Après sa prise de pouvoir en août 2020 et surtout le second gouvernement transitoire qu’elle a installé en juin dernier à la suite d’un nouveau putsch, la junte malienne n’a cessé de répéter qu’elle respecterait le calendrier de la transition en cours dans le pays. Mais à six mois des prochaines élections législatives et présidentielle, les retards s’accumulent et des voix s’élèvent pour réclamer une prorogation de la durée de la transition.
Depuis leur deuxième putsch le 24 mai dernier et l’accession de leur leader, le colonel Assimi Goïta, à la magistrature suprême, les militaires à la tête de l’Etat malien affirment qu’ils transmettront le pouvoir aux civils, comme prévu, en début d’année prochaine. Pourtant, à six mois des futures élections législatives et présidentielle, le doute va croissant sur le respect de ce calendrier électoral, et le pays bruisse de rumeurs d’une probable prorogation de la période de transition.
Un calendrier ambitieux
Très ambitieux, le calendrier de l’actuelle transition malienne prévoit la tenue d’un référendum constitutionnel le 31 octobre prochain, puis des élections locales et régionales le 26 décembre, et enfin, la présidentielle et les législatives le 27 février 2022. Sous la pression des organisations sous-régionales et de la communauté internationale, le colonel Assimi Goïta s’est en effet engagé à respecter ces échéances.
Pour les principaux partenaires étrangers du Mali, ce retour à l’ordre constitutionnel est un préalable indispensable à sa sortie de la crise politique, socio-économique et sécuritaire dans laquelle il est plongé depuis des années, mais aussi pour la stabilité de l’espace sahélien. Réunis cette semaine à Bamako, les leaders de toutes les confessions religieuses maliennes ont publié une déclaration dans laquelle ils appellent « à un sursaut national et à un changement de comportement. »
Malheureusement, comme le rapportent nos confrères de l’AFP, le Conseil national de transition, une institution installée par la junte au pouvoir et qui tient lieu d’organe législatif, n’a reçu aucun projet de constitution à ce jour. Normalement, cela aurait dû être fait en juillet dernier. Au cours de ce même mois de juillet, les listes électorales devaient faire l’objet d’une révision, puis d’un audit quelques semaines plus tard, en août. Là aussi, rien n’a été fait. Et même si le décret qui convoquera le corps électoral ne sera promulgué que le 15 septembre prochain, il n’est pas certain que le calendrier puisse être respecté.
Crispation et immobilisme
En attendant, les partis politiques multiplient déclarations et prises de position sur le calendrier de la transition en cours.
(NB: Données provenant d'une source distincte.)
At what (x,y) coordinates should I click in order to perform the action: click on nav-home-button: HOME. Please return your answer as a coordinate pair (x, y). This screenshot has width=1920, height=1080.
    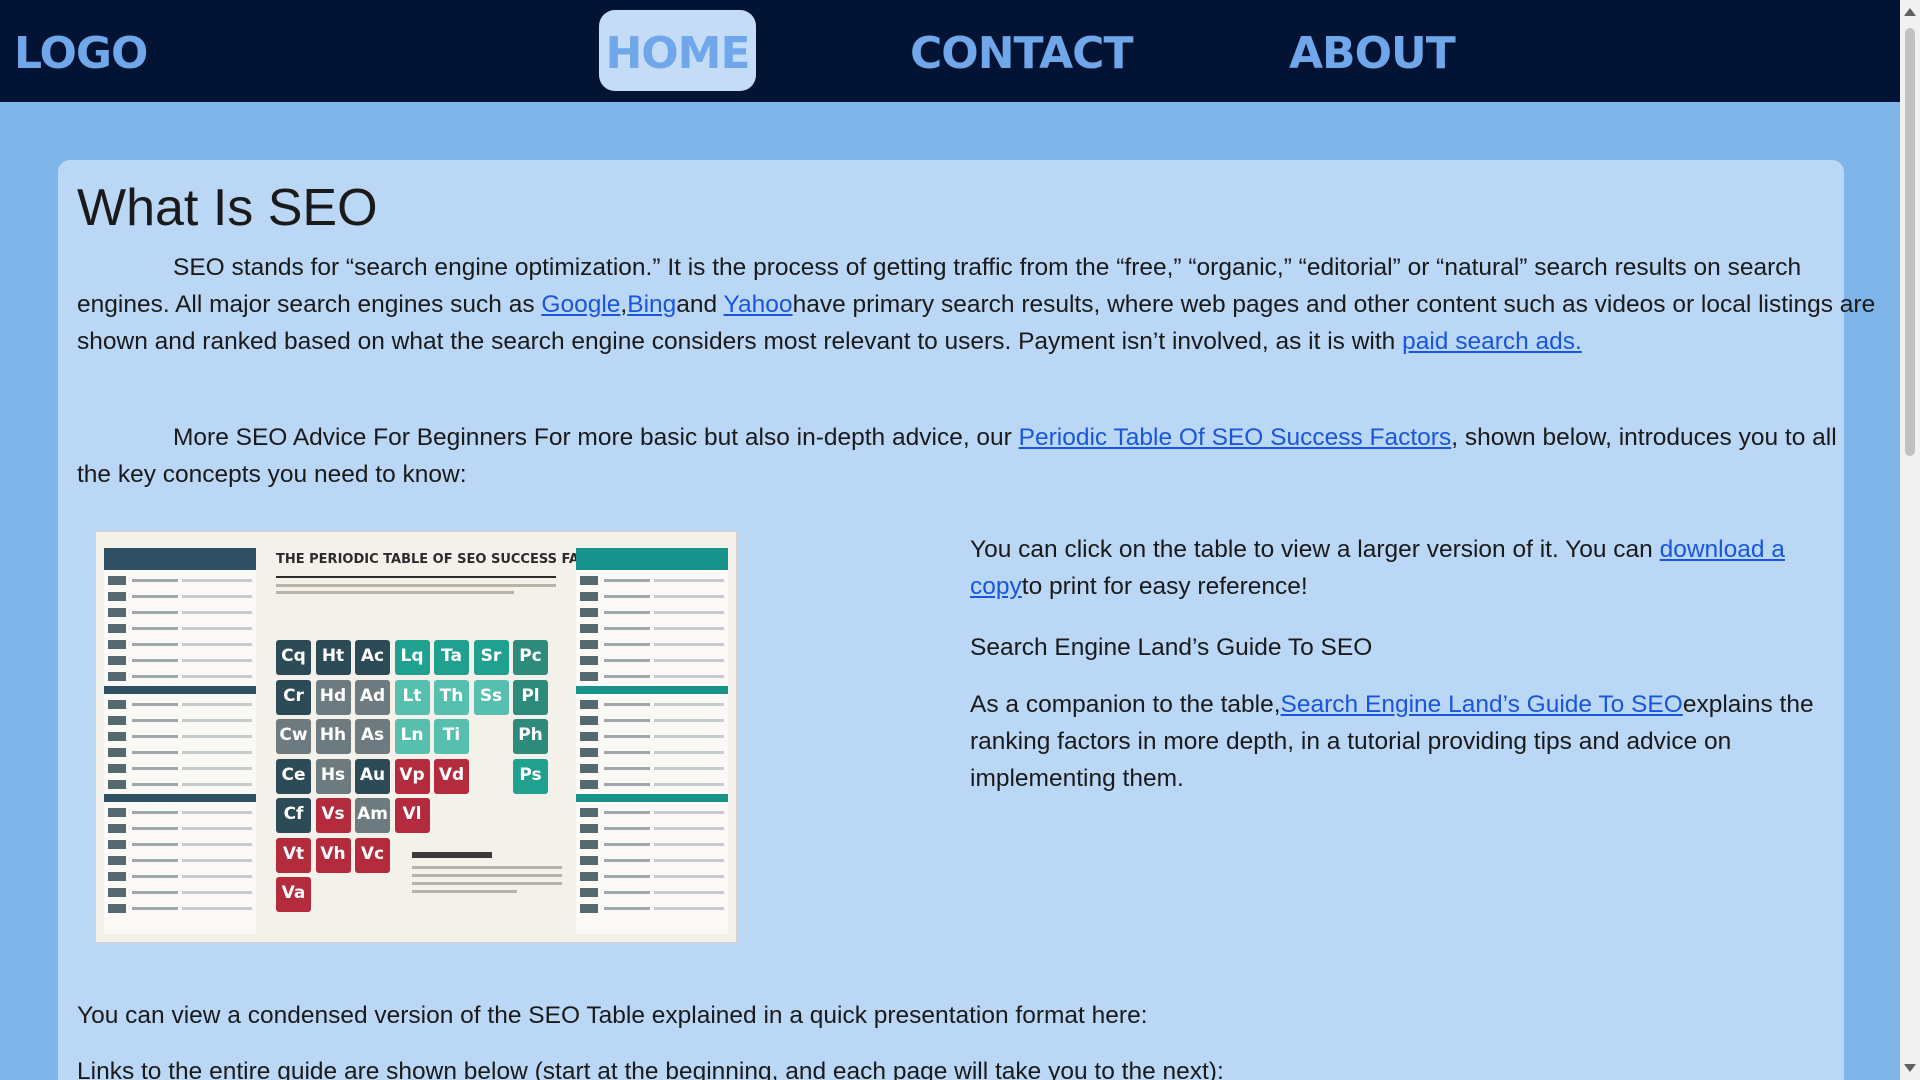
    Looking at the image, I should click on (678, 50).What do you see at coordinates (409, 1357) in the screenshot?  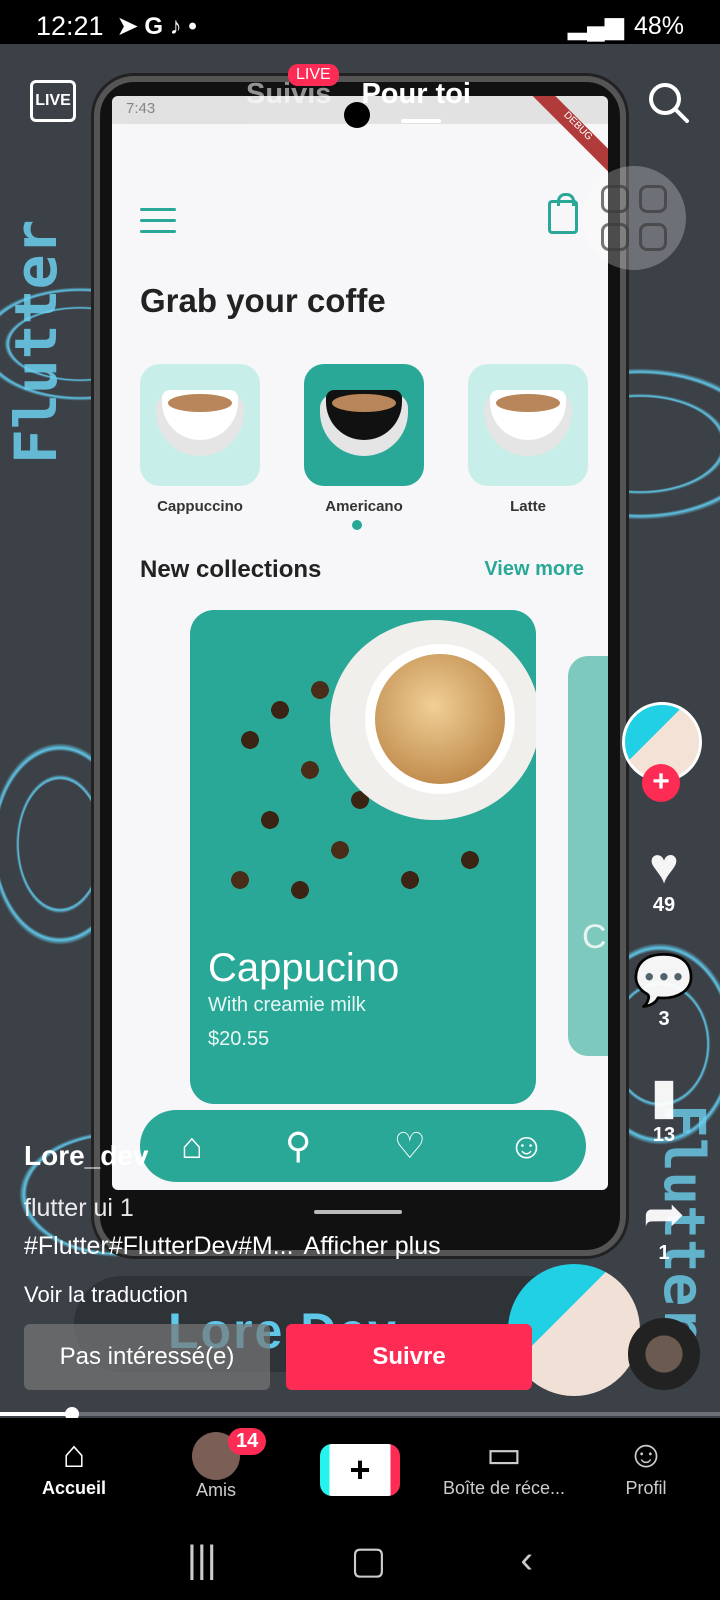 I see `follow-button: Suivre` at bounding box center [409, 1357].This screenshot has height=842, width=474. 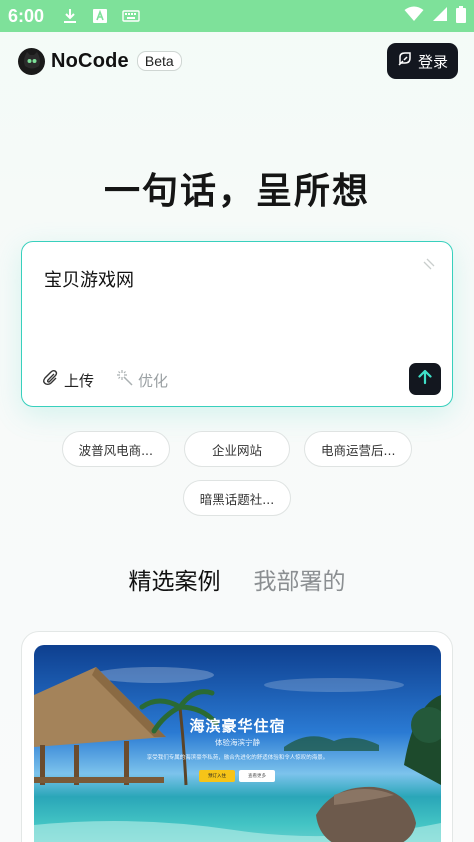 I want to click on send-button, so click(x=425, y=379).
Et comme le souligne Fatoumata Coulibaly, enseignante-chercheuse à l’université des sciences sociales et de gestion de Bamako : « Beaucoup de rumeurs circulent autour d’une possible prolongation de la période de transition. Il y a des acteurs qui veulent justement prolonger cette transition, pour permettre au gouvernement en place de travailler sereinement au Mali de demain. Et puis il y en a d’autres, surtout au sein de la classe politique, qui, pour des raisons politiciennes, s’opposent à toute idée de prorogation de cette transition. Ce qui renvoie aussi à la position des organisations sous-régionales et internationales qui exigent une transition courte, le retour du pouvoir aux civils et la reprise de la refondation de l’Etat malien. »
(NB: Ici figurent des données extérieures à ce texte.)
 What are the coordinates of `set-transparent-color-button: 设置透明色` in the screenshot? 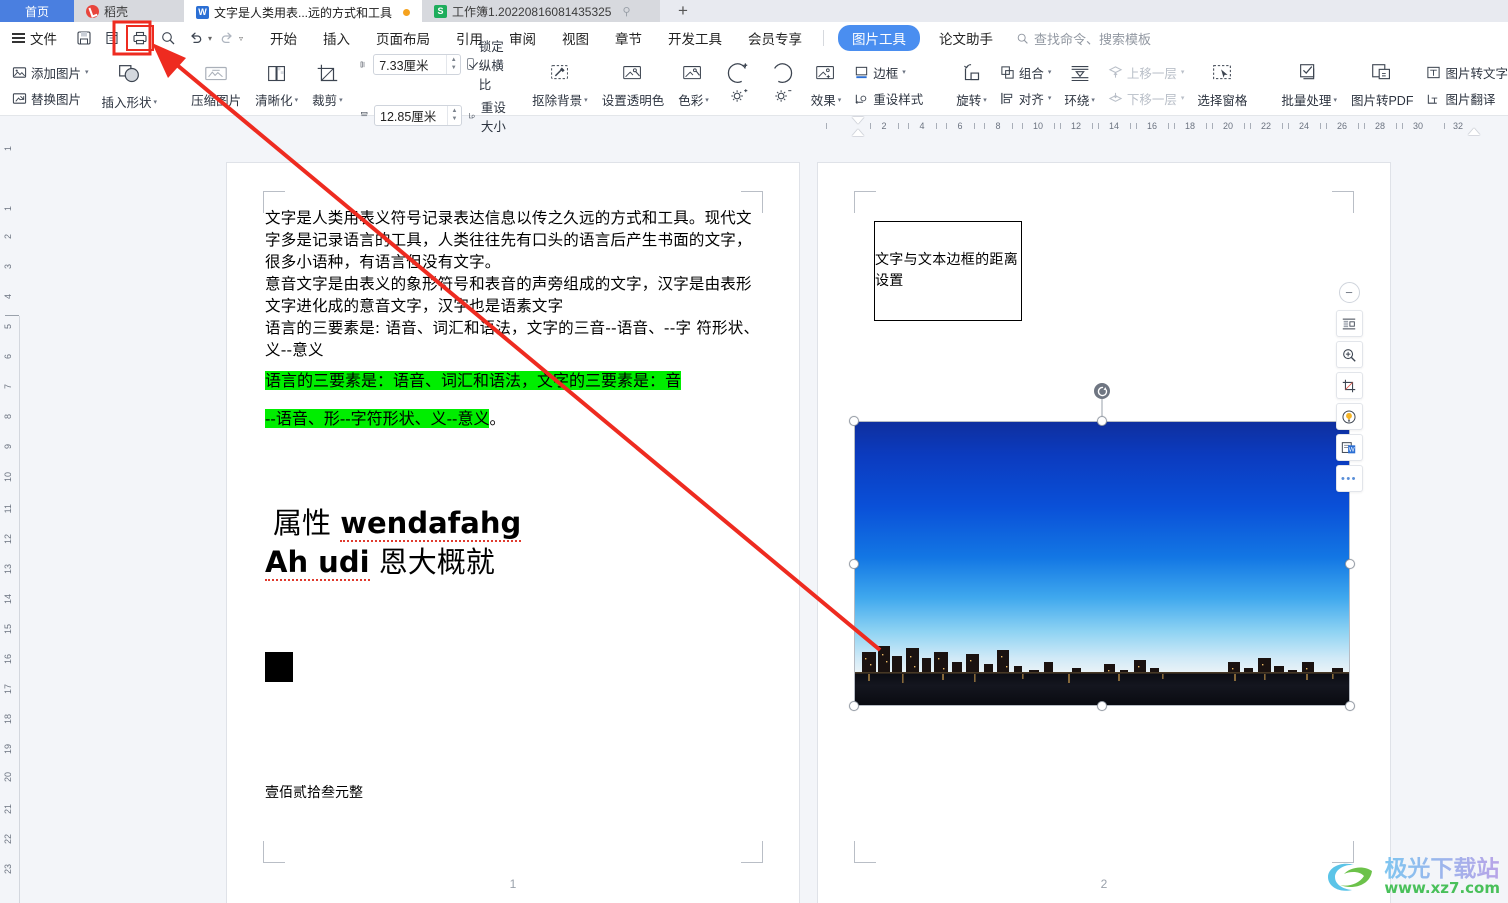 It's located at (634, 83).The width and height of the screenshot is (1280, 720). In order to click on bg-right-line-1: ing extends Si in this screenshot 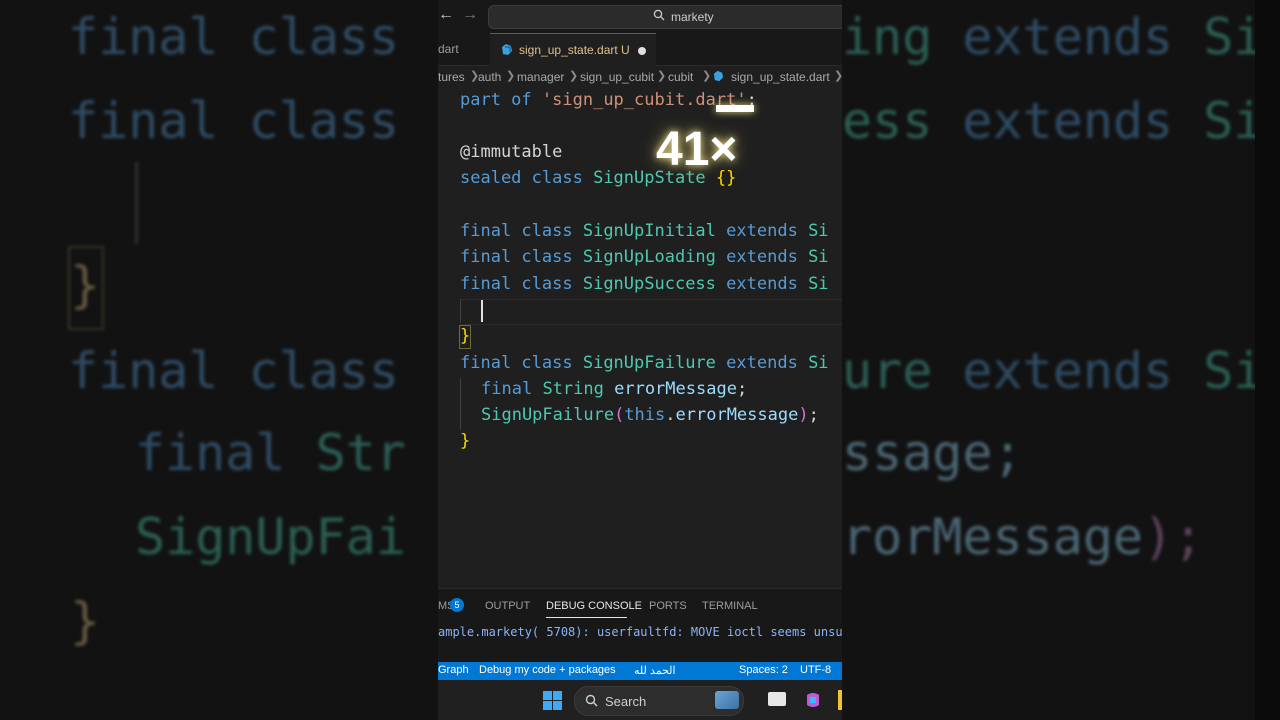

A titre d’exemple, les FARE, les Forces alternatives pour le renouveau et l’émergence de l’ancien premier ministre Modibo Sidibé, ont signé un communiqué conjoint avec le PARENA, le Parti pour la renaissance nationale, pour demander notamment le respect des échéances électorales. Mais de plus en plus de voix s’élèvent pour réclamer une prorogation de la transition. En juin dernier déjà, par la voix de sa présidente, Bakayoko Mariam Coulibaly, le Collectif des femmes leaders de Kati, une localité située à une trentaine de kilomètres de Bamako, demandait un prolongement de la durée de cette transition.
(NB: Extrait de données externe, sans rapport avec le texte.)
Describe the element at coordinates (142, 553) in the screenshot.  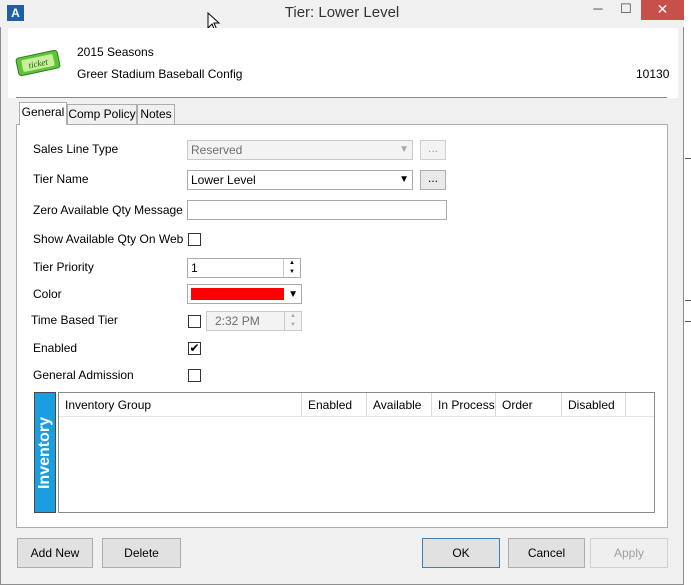
I see `delete-button: Delete` at that location.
Autre question brûlante, celle concernant la création d’un organe unique de gestion des élections. Annoncée fin juillet par le premier ministre Choguel Kokalla Maïga, cette réforme qui fait partie du Plan d’action gouvernemental, a été immédiatement récusée par la plupart des partis politiques. Ces derniers jugent irréalisable la mise en place de cette réforme, tout en accusant le gouvernement de vouloir passer en force. Une querelle qui symbolise la crispation et le sentiment d’immobilisme qui caractérisent actuellement la classe politique malienne.